* **About this exercise**
Whichever lines of the entries hold the word "agent" should be identified and copied.

* **Supplied material**
[Start of section]
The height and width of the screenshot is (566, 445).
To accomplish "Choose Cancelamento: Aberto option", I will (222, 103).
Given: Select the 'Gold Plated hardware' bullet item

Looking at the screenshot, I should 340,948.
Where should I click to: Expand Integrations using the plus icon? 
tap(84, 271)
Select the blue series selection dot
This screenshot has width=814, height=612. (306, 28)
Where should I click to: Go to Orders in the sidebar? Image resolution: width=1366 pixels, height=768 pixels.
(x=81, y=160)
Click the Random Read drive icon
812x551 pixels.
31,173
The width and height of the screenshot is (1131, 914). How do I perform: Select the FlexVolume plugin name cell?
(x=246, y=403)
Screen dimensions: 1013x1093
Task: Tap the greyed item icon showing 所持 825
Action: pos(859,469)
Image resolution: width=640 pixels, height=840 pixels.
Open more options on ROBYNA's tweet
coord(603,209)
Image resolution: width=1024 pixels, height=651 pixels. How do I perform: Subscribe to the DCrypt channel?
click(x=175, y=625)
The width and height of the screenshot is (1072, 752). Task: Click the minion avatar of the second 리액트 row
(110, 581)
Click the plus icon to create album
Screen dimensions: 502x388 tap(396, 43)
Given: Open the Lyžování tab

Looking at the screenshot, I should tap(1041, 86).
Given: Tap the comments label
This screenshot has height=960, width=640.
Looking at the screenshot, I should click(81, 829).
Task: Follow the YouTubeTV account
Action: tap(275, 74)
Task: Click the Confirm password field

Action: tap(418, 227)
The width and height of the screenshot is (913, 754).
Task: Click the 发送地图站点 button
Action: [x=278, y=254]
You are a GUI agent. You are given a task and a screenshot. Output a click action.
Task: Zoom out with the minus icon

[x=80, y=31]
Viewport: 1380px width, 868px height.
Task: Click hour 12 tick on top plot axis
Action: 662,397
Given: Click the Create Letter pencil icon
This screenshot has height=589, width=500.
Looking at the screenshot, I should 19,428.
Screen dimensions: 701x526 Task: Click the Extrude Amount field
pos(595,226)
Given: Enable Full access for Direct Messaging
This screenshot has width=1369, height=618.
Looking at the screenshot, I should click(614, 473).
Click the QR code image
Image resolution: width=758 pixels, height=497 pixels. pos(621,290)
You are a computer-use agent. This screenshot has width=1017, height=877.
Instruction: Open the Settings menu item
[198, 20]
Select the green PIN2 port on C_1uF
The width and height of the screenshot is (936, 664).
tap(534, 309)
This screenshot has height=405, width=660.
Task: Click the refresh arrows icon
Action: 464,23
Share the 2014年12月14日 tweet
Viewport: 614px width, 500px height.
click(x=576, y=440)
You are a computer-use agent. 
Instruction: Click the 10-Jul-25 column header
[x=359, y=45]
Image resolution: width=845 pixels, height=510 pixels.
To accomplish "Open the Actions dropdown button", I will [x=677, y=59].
[End of section]
* **Solved problem**
You are a GUI agent. You are given a task and a screenshot. Output a click action.
You are a computer-use agent. This screenshot has width=1017, height=877.
You are a computer-use agent. 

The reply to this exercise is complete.